A spotlight by Meenakshi Gautham, Head of Economic, Social and Political Sciences at the AMR Centre.
Chickens being fed by the Farm Manager, Uganda

Antibiotic consumption in both humans and food producing animals is known to be a significant driver of human AMR, but what about the relationship between human antibiotic consumption and prevalence of AMR in animals? 

Earlier this month, we reported a new study which revealed fresh evidence of a bi-directional association between human-animal antibiotic consumption and AMR. Using multivariable ß regression analysis, Kasim Allel and colleagues found that while antibiotic consumption in food producing animals was associated with resistance in both critical and high priority human pathogens (1·07 [1·01–1·13]; p=0·020), human antibiotic consumption, particularly of carbapenems and cephalosporins, was positively linked with the average resistance observed in food producing animal isolates (1·05 [1·01–1·09]; p=0·010).

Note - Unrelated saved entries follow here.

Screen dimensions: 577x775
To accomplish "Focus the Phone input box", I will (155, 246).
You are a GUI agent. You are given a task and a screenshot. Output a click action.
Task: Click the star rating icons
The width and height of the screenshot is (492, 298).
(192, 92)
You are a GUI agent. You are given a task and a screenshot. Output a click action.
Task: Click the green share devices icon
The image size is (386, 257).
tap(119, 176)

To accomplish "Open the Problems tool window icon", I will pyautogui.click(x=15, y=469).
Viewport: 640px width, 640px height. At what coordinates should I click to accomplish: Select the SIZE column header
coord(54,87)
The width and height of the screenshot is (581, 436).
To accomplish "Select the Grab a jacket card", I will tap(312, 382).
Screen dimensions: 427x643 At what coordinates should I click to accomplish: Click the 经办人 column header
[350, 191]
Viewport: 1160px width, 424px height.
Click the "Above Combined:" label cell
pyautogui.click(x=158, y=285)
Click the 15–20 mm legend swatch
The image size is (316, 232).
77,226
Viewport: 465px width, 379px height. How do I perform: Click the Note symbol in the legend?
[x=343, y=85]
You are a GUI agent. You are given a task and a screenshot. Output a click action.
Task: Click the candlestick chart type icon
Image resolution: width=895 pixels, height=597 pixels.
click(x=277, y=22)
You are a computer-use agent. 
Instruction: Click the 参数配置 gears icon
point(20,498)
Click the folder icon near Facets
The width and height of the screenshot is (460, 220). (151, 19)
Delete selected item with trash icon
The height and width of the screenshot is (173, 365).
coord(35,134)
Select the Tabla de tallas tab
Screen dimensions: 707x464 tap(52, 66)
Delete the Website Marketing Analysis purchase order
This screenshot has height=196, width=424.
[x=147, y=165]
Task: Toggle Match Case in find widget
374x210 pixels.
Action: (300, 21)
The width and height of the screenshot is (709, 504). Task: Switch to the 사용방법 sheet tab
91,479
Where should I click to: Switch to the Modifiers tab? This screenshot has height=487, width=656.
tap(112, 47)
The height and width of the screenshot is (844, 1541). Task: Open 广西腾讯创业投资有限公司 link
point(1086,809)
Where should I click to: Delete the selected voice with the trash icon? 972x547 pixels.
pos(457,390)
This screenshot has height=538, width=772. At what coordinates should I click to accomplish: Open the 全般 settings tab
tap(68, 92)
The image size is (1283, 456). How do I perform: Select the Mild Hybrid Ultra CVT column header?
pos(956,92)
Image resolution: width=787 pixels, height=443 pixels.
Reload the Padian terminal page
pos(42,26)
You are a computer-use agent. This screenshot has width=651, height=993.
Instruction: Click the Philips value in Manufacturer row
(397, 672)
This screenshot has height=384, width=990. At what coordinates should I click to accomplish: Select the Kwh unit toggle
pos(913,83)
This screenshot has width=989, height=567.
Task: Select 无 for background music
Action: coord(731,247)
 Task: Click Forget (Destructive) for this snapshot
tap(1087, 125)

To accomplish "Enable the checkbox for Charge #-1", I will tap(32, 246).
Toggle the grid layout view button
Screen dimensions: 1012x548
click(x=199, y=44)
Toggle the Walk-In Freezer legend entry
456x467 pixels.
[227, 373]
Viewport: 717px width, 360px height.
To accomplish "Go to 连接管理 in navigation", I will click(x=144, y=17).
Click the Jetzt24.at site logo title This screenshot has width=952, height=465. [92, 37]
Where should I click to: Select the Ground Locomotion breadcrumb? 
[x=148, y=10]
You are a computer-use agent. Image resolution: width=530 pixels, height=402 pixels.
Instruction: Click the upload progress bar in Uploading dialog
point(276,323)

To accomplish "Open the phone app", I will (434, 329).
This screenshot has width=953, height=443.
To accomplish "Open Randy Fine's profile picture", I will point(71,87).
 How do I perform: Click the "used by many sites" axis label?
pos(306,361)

The study used country-level data on AMR rates in selected critical, high and medium priority human pathogens and several independent variables, from every WHO region and World Bank income groupings. Besides antibiotic consumption, other independent variables included socio-demographic, health related and environmental risk factors. In the final regression models, AMR in priority human pathogens was associated with diverse socio-economic, environmental and governance variables such as the GINI index and GDP, air quality and population density, cardiovascular death rate and mortality attributable to unsafe WASH, regulatory quality and control of corruption, and national monitoring systems for sales, prescription, and consumption of antibiotics in humans (see Table 3 in the paper). AMR in food producing animals was associated with current health expenditure as a percentage of the GDP and rule of law.

Despite limitations arising from data variability and the complexity of comparing AMR in humans and animals, this evidence upholds the One Health paradigm, and also renews attention to the under-appreciated roles of socio-economic, health and hygiene, and governance indicators. These predictors are all too well known and described through social science research in the field of AMR. What is less well-known today is the design of effective interventions to address these factors holistically and cross-sectorally, so they can be translated into policy and practice. Should interventions be broad and system-wide, or can targeting single components have system-wide ripple effects, given their interconnectedness? What would be the best evaluation designs and outcome indicators for multi-level and multi-component One Health interventions? How can interventions be prioritised and National Action Plans be supported to become more actionable?

We began exploring these questions through a consultation co-convened last month by the AMR Centre, the Centre for Evaluation and a One Health research network at LSHTM. A report and a set of presentations will be available soon on the AMR Centre website, encompassing participatory, systems and modelling approaches to intervention design, as well as a range of evaluation techniques. These will help guide our future AMR intervention research agenda.